8 Mart 2008 Cumartesi

Güzele her mevsim bakılır...

Güzel için zaman kavramı yoktur. Yaz – kış güzeldir, bakılır. Futbol, her mevsim oynanır. Peki ya dondurma yenir mi her mevsim ? Annemin, ben çocukken üşütmeyeyim diye bana bağırışı kulaklarıma doldu birden. Ama Algida, evhamlı annelere aldırmadan dondurma yaz-kış yenir diyor. Sevdiğiniz şeyi yemekten sizi hiç bir şey alıkoyamaz düşüncesiyle, dondurmayı tek dönemlik bir gıda olmaktan çıkarma amacında. Böylece dondurma satışını yaz dışında, dondurma için ölü mevsim olan kışın da yapmayı planlıyor. Gerçekten çok yaratıcı bir pazarlama hamlesi. Belli bir döneme ait ürünü, tüm dönemlere yayarak satışları arttırmak. Reklamın başarısı sayesinde bu slogan tüketicilere çok sağlam bir şekilde ulaşıyor. Verilen örnekler, kitleleri ele geçiriyor ve dondurmanın her mevsim yenebileceği fikri bizlere yeni bir davranış biçimi olarak dayatılıyor. Algida “Dondurma niye kışın yenmesin ?” diyor. Peki işe yarıyor mu ?
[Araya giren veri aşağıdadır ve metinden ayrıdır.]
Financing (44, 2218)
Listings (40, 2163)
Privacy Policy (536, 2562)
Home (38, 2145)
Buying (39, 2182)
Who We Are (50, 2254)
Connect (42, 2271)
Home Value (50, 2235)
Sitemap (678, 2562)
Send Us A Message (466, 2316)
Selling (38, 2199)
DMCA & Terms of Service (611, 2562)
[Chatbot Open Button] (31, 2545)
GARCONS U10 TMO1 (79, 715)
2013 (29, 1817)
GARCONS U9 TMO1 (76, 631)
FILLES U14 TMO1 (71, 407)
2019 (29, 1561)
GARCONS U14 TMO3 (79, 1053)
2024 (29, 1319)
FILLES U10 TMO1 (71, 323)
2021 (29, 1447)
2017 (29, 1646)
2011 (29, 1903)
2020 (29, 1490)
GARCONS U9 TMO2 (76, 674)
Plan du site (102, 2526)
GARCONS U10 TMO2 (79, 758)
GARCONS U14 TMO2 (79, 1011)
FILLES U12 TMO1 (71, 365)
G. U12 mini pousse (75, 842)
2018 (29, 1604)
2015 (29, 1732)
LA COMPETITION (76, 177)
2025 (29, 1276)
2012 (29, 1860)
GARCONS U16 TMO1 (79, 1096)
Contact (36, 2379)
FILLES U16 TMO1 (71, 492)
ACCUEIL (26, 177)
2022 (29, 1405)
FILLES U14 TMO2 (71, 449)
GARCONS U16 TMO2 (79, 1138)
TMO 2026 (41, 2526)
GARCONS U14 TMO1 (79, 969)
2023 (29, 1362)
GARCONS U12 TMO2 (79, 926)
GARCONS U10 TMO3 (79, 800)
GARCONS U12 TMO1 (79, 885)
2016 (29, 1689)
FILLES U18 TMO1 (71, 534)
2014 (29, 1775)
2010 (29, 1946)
Evet, işe yarıyor. Hem de sadece “Carte D’or” satışlarını arttırmakla kalmıyor, genel anlamda dondurma satışlarını arttırdığını farketmiş bulunmaktayım. Son dönemlerde “McDonald’s”ların önünde bir kuyruk, herkes o sade dondurmayı yemek için sıra bekliyor. Hava buz gibi, ama insanlar dondurma yemek istiyor. Eskiden anneler kızardı çocuklarına, şimdi annelerin elinde bir külah, çocukların elinde bir külah dolaşıyorlar. Evlere “Carte D’or” alınıyor. Sıcak ev ortamında, dondurma yeniyor. Etkileyici bir pazarlama stratejisi ve iyi bir reklamla sadece satışları arttırmakla kalmazsınız, aynı zamanda o toplumun davranışlarında da değişikliğe sebep olabilirsiniz. Onlara bugüne kadar doğru bulmadıkları, yapmadıkları, fakat yaptıklarında zevk alabilecekleri şeyleri sunabilirsiniz, ve böylece güzeli yaz-kış güzel kılabilirsiniz. Belki sadece sunum şekli farklı ama, “Nescafé”de de bunu görmüştük. Sıcak bir içecekti, kışın içilirdi. Ama sonra bir baktık, havuz kenarlarında buzlu buzlu içilmeye başlandı. Her şeyi pazarlayabiliyorsak, güzel olan şeyler de ait oldukları kalıplardan çıkarılıp, farklı ve daha geniş kapsamlı bir şekilde sunulabilir.

Algida bu yaratıcı fikriyle iyi bir sonuç elde etmiştir ve tüketicilerine dondurma zevkini kışın da tattırmayı başarmıştır. Aşık Veysel’den alıntı yaparak, Algida’ya bir mesaj vermek istiyorum: Güzelliğin on par’etmez şu tüketicin olmasa !

1 yorum:

Melike Demirbağ Kaplan dedi ki...

Bu çok önemli bir konu, bir şirketin pazarlama yoluyla kültürel alışkanlıkları nasıl değiştirebileceğinin çok güncel bir örneği. Ben de küçükken yabancı filmlerde buzluktan dondurma çıkarıp yiyen çocuklar görüp çok üzülürdüm. "Biz de dondurma alalım, buzlukta dursun, kışın da yiyelim" deyince annem Haziran'ın 15'i gibi bir tarih koyardı önüme :)

Tabii burada ikinci önemli bir nokta da derin dondurucuların Türkiye pazarına nispeten yeni girmiş olması. Yani 1980'lerde derin dondurucu yoktu, o yüzden dondurmayı saklayabilecek bir yerimiz de yoktu. Bu anlamda bu iki ürün birbirlerini sağlam bir şekilde destekliyor ki, bu da çok önemli bir konu aslında. Bu arada, mevzu başka bir yere gidiyor ama, primary-secondary demand'dan bahsederiz bir ara, o zaman hatırlat bana bu dondurma hikayesini.